给定一个正整数数组和一个数s,要求从数组中找出最短的子串,使得子串的和大于等于s。

解法1,双指针法,O(n)。维护两个指针left和right,初始时都为0,我们的目标就是使[left,right)的和大于等于s。所以先right右移,直到和大于等于s,此时尝试缩小区间,即left也右移,在右移的过程中,更新最短子串长度,且累加和要减去left指向的数。这样不断的先移right,后移left,并更新最短长度。

代码如下,非常简洁易懂。

class Solution {
public:
	int minSubArrayLen(int s, vector<int>& nums) {
		int n = nums.size(), left = 0, right = 0, sum = 0, ans = INT_MAX;
		while(right < n) {
			while (right < n&&sum < s)sum += nums[right++];
			while (left <= right&&sum >= s) {
				ans = min(ans, right - left);
				sum -= nums[left++];
			}
		}
		return ans == INT_MAX ? 0 : ans;
	}
};

本代码提交AC,用时13MS。

解法2,二分查找,O(nlgn)。
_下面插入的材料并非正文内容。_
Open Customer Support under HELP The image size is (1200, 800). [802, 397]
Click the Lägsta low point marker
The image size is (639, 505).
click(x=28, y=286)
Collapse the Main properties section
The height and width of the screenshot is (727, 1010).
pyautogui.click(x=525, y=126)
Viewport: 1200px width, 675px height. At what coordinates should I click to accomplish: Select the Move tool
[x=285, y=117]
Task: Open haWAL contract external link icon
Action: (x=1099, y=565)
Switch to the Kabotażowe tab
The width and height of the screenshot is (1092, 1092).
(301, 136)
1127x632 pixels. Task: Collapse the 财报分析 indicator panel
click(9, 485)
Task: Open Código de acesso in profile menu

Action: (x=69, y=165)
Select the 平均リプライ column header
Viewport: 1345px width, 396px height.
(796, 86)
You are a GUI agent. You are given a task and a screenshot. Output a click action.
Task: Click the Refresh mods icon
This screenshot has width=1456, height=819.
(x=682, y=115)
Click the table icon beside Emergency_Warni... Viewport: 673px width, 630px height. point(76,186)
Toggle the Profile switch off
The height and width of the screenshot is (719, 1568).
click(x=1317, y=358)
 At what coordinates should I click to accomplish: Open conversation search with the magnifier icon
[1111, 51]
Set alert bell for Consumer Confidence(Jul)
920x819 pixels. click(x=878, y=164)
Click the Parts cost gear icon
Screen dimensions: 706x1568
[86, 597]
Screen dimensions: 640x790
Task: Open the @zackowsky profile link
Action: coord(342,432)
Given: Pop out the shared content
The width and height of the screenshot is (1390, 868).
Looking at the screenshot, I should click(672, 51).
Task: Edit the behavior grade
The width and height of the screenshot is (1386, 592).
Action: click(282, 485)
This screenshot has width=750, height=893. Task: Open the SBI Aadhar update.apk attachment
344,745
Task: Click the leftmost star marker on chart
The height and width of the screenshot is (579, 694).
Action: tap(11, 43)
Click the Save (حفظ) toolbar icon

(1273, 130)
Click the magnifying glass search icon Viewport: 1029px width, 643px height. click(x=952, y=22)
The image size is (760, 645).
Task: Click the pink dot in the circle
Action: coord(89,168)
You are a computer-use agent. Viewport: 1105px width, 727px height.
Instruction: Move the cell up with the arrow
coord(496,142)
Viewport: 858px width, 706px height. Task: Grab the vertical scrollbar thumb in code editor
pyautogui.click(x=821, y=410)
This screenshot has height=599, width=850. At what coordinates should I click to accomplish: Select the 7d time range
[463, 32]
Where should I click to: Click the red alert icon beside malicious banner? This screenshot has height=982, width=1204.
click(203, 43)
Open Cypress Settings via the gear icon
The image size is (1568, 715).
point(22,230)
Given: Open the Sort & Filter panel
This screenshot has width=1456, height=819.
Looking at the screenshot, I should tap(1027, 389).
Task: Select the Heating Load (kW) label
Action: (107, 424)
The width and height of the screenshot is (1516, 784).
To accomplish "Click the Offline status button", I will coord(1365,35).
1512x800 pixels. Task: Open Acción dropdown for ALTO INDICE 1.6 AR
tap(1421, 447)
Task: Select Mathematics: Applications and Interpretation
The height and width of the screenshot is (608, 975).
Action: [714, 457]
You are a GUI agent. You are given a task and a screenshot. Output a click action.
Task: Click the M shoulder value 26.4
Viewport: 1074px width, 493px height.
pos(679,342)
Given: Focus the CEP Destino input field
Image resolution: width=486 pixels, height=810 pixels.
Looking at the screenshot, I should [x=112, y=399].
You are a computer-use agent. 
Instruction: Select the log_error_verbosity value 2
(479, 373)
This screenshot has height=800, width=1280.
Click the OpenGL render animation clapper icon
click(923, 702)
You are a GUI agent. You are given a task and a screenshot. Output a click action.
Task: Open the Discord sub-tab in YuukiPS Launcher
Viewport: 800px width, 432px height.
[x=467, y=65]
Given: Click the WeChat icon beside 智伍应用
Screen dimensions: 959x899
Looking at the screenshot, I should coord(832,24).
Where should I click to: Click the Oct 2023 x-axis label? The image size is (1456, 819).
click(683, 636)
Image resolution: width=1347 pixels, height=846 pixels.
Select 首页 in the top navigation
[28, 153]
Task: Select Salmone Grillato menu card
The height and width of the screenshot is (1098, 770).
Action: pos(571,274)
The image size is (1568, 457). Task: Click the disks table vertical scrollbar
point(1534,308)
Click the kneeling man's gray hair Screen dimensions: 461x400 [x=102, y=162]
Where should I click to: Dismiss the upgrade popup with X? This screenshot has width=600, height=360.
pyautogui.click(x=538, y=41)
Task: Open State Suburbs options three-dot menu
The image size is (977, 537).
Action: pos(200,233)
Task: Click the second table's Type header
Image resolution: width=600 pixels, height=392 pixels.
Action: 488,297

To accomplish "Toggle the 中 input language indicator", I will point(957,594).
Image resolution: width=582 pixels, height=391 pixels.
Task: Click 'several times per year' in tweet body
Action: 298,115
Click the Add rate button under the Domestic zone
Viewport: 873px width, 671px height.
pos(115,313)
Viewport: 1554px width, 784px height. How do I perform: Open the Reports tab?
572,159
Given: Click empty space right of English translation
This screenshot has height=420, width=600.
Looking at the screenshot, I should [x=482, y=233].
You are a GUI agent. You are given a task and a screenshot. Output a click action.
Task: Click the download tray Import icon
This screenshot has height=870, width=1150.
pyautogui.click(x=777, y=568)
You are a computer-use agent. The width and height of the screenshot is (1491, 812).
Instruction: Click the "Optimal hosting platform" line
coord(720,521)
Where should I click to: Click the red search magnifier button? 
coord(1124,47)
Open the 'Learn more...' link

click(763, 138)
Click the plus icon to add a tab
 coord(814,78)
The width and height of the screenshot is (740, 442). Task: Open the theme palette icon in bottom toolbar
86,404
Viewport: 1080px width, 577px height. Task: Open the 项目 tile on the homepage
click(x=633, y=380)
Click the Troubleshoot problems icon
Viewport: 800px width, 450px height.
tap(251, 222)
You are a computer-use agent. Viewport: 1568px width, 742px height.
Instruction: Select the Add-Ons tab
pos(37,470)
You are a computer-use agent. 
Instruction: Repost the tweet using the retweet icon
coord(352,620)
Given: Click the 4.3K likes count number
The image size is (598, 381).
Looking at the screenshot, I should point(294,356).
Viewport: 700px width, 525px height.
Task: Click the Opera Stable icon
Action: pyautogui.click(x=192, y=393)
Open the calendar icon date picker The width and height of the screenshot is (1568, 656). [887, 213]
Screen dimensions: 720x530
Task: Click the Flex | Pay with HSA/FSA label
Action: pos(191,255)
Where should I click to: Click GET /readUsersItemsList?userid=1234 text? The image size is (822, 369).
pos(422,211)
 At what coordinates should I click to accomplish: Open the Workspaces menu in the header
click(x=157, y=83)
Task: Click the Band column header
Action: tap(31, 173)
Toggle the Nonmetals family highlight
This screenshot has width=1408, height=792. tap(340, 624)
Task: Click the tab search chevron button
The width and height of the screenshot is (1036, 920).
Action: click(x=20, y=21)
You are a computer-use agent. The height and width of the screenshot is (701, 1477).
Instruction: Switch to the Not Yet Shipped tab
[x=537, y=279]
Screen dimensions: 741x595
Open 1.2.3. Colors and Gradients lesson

我们先想想暴力方法,枚举每个left,从left开始枚举right,直到累加和第一次超过sum,更新最短长度。这样两层循环,时间复杂度是O(n^2)的。有没有办法把内层查找right的时间复杂度降低呢?

遇到子数组和的问题,马上要想到借助累加和数组。所以我们先求到原数组的累加和数组accuSum[n+1],其中accuSum[i]等于原数组中前i-1个数之和。我们利用accuSum来循环right,对于每个left,它要找一个right,使得left和right之间的和大于等于s,也就相当于在accuSum中找一个right,使得accuSum[right]>=accuSum[left]+s,等价于accuSum[right]-accuSum[left]>=s,即left到right的累加和大于等于s。因为原数组是正整数数组,所以accuSum是递增有序的,所以我们可以在accuSum中二分查找。即查找right的复杂度降为了O(lgn),所以总的复杂度就是O(nlgn)了。

完整代码如下:

class Solution {
private:
	int searchRight(vector<int>& accuSum, int l, int r, int target) {
		while (l <= r) {
			int m = l + (r - l) / 2;
			if (accuSum[m] == target)return m;
			else if (accuSum[m] > target)r = m - 1;
			else l = m + 1;
		}
		return l;
	}
public:
	int minSubArrayLen(int s, vector<int>& nums) {
		int n = nums.size(), ans = INT_MAX;
		vector<int> accuSum(n + 1, 0);
		for (int i = 1; i <= n; ++i)accuSum[i] = accuSum[i - 1] + nums[i - 1];
		for (int left = 0; left < n; ++left) {
			int right = searchRight(accuSum, left, accuSum.size() - 1, accuSum[left] + s);
			if (right == n + 1)break;
			ans = min(ans, right - left);
		}
		return ans == INT_MAX ? 0 : ans;
	}
};

本代码提交AC,用时16MS。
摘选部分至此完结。